[PROBLEM DESCRIPTION]
Below are entries; copy exactly, and only, the lines from the one containing "Click the Guru Careers company logo" through their final line, leaving out pictures.

[GIVEN ENTRIES]
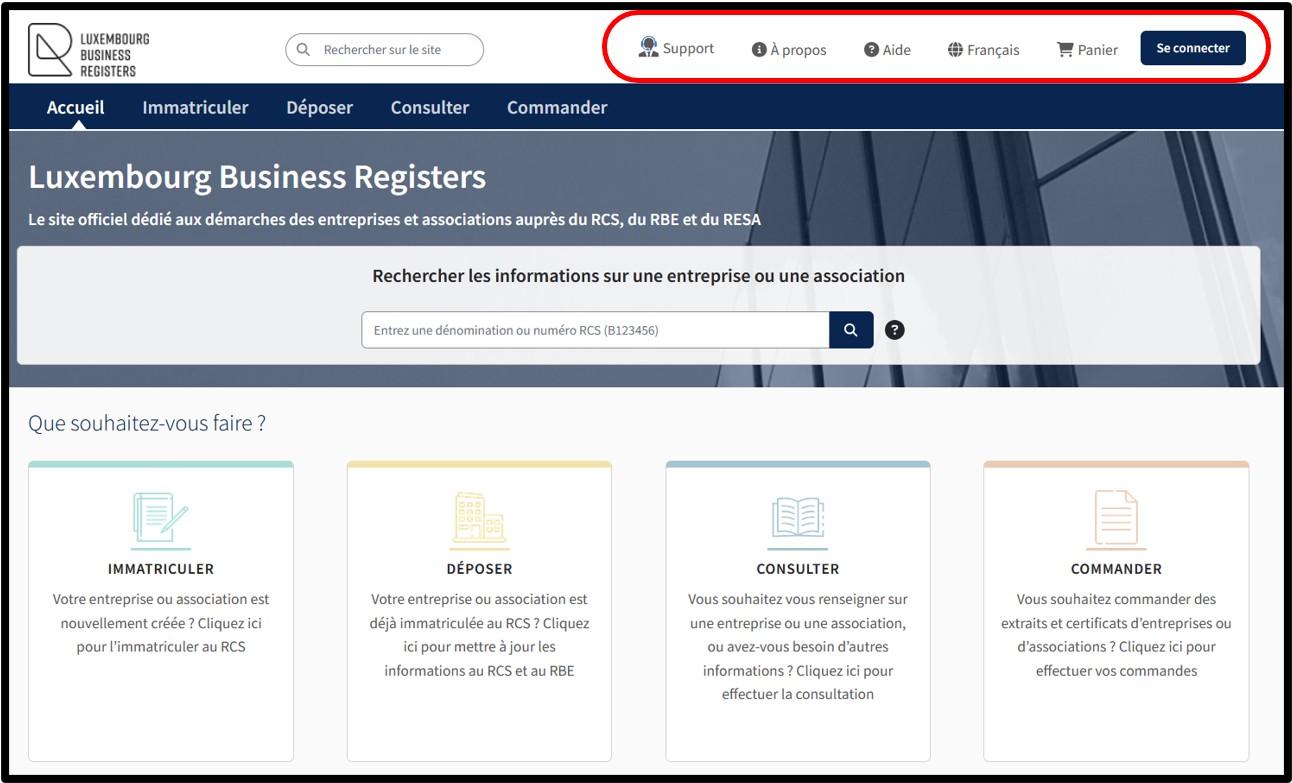Click the Luxembourg Business Registers logo
1292x783 pixels.
(88, 51)
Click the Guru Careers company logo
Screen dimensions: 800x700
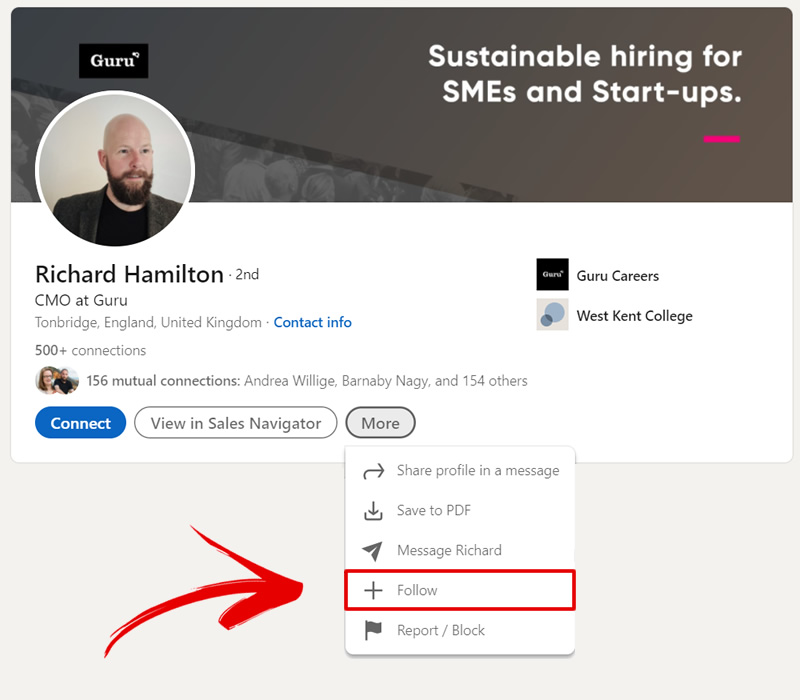coord(552,275)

[OUTPUT OF THE EXERCISE]
Click the Guru Careers company logo
Screen dimensions: 800x700
coord(552,275)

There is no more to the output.